The resources included on this page are designed to help you assess and develop your students' referencing skills.
Resources for tutors
This resource provides suggestions and practical help for those delivering student workshops/classroom activities. Click on the image to access the resource.
You can access a worksheet with four referencing exercises that can be used with your students. There is an 'answers and comments' section toward the end of the worksheet.
You may also find the following resources helpful:
(a) Staff development exercises worksheet: this can be used to generate discussion among teaching and learning development staff on issues relating to why reference, referencing styles, when to reference, and on issues relating to plagiarism. Comments on the issues raised by questions in the worksheet can be found in the ‘Notes for facilitators’ (see below).
(b) Notes for facilitators: this can be used by any facilitator of group discussion on the issues raised in the above worksheet. The exercises can be completed and useful discussion generated in a short staff development period (60-90 minutes).
(c) The Challenge of Referencing: this is a 5,000 word article that raises four key issues on referencing that concern both staff and students. It can be used in association with the staff development exercises worksheet and can be read as a follow-up to discussion raised in any staff development session.

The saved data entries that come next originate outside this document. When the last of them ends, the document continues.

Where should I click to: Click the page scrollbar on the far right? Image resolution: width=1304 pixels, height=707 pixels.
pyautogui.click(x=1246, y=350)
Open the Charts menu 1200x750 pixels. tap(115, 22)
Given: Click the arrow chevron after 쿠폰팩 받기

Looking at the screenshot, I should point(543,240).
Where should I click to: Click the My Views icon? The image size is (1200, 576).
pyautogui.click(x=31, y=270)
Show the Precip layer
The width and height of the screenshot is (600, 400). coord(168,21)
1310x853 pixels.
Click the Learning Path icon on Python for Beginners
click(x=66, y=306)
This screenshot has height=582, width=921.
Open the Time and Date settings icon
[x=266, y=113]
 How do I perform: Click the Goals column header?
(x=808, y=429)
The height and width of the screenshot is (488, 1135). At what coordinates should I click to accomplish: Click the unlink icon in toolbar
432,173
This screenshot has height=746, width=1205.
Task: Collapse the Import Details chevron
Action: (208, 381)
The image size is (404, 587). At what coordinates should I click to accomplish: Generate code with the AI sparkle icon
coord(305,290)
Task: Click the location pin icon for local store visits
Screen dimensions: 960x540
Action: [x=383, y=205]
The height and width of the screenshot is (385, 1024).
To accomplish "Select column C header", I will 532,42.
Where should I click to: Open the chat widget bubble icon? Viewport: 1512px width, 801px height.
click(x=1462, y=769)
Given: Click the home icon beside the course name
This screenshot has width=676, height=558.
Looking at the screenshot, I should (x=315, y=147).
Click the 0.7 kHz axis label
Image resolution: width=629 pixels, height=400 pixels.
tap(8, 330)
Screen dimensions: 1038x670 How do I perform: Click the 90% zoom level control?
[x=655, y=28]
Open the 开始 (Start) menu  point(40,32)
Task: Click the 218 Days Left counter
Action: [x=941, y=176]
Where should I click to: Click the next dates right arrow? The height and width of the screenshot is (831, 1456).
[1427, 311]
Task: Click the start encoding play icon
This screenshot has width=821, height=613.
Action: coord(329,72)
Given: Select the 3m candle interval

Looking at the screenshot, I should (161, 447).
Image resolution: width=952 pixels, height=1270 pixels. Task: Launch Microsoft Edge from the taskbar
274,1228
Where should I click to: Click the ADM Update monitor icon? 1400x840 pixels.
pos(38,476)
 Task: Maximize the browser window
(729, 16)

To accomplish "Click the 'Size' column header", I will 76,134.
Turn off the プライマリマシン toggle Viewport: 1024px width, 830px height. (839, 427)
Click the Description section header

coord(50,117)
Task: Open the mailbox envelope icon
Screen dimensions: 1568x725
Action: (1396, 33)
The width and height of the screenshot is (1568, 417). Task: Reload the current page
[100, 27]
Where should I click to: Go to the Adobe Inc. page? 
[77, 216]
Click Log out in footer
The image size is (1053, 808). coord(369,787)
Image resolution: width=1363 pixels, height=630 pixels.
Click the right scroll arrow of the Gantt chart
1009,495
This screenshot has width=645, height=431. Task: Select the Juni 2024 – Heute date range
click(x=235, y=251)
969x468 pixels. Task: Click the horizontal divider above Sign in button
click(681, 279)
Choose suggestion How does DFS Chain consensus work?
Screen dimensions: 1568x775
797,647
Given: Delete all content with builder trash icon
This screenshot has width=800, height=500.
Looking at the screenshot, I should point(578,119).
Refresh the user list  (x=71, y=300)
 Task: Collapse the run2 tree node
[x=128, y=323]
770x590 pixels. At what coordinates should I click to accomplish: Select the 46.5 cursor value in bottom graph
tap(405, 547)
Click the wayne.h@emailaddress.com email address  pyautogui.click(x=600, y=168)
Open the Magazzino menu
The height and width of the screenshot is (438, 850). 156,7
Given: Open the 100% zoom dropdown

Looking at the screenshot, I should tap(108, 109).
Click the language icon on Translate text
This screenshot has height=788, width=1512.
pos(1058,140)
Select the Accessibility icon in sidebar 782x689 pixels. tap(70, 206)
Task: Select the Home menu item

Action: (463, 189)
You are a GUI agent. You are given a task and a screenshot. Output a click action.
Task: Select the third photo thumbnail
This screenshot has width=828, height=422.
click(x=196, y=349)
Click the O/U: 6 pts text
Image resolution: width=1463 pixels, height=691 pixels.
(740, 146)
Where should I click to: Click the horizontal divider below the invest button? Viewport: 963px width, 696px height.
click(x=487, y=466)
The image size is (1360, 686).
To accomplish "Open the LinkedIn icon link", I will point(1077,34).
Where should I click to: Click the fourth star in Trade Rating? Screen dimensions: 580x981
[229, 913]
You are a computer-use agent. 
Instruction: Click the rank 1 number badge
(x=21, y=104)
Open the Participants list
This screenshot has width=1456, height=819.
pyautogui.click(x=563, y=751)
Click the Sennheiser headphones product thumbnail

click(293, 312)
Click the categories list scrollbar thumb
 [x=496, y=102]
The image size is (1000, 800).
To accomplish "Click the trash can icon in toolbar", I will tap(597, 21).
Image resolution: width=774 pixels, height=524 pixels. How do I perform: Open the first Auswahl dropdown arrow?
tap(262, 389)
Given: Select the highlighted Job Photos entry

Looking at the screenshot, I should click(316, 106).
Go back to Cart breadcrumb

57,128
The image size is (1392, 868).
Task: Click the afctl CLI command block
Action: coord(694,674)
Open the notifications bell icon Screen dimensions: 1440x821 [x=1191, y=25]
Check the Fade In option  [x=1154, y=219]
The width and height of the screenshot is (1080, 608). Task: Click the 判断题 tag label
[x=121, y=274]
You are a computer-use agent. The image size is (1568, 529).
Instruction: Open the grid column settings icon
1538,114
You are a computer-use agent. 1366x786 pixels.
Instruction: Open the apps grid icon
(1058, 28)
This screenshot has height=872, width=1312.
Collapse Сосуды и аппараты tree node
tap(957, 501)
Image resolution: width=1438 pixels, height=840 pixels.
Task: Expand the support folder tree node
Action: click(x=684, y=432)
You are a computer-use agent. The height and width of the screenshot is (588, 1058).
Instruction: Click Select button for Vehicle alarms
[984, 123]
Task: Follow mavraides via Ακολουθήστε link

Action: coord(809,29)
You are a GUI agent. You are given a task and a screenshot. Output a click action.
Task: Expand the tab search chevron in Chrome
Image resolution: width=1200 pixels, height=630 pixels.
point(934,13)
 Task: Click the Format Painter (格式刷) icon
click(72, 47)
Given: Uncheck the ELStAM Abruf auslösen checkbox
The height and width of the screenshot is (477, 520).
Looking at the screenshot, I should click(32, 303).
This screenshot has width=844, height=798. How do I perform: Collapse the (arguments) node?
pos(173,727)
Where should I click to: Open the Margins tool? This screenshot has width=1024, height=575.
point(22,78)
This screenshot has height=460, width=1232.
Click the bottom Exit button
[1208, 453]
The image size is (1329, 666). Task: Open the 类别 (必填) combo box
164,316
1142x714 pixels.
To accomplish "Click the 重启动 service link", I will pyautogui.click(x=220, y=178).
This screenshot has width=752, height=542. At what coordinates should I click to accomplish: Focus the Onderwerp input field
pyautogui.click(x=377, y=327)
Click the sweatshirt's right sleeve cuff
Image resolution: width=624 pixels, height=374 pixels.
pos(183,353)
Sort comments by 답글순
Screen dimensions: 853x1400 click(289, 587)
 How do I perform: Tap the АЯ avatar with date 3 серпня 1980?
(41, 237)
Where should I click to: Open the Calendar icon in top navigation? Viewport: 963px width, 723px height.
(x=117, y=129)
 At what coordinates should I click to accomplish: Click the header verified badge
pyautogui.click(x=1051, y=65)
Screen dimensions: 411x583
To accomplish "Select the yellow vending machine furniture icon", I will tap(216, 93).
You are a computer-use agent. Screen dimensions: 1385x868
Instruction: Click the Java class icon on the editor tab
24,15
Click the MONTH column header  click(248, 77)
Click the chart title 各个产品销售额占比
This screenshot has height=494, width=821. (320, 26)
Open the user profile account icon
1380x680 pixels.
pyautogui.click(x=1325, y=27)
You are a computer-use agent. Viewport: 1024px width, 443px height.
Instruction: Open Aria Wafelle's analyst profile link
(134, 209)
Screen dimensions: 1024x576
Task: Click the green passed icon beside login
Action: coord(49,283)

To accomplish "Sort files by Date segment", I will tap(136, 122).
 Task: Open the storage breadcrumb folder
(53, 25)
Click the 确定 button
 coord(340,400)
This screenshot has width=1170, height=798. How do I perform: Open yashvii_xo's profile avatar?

'Does an insistence on detailed and ‘correct’ referencing inhibit students from thinking for themselves?': an article by Dr. Peter Levin, educationalist and author of 'Making Social Policy' (1997), 'Write Great Essays!' (2004, second edition in press) and 'Excellent Dissertations!' (2005), all published by Open University Press.
To access full range of video tutor resources for tutors, including referencing, click here.
An annotated bibliography has been prepared to help any member of staff or student who is interested in pursuing research related to the principles and practice of referencing.
This research report presents the perceptions of 278 students, from 14 UK institutions of higher education, on the roles of referencing in academic writing, the referencing problems they encountered, and the implications for staff development. It was presented and discussed at the 'Referencing and Writing' Symposium, 8th June 2009, University of Bradford.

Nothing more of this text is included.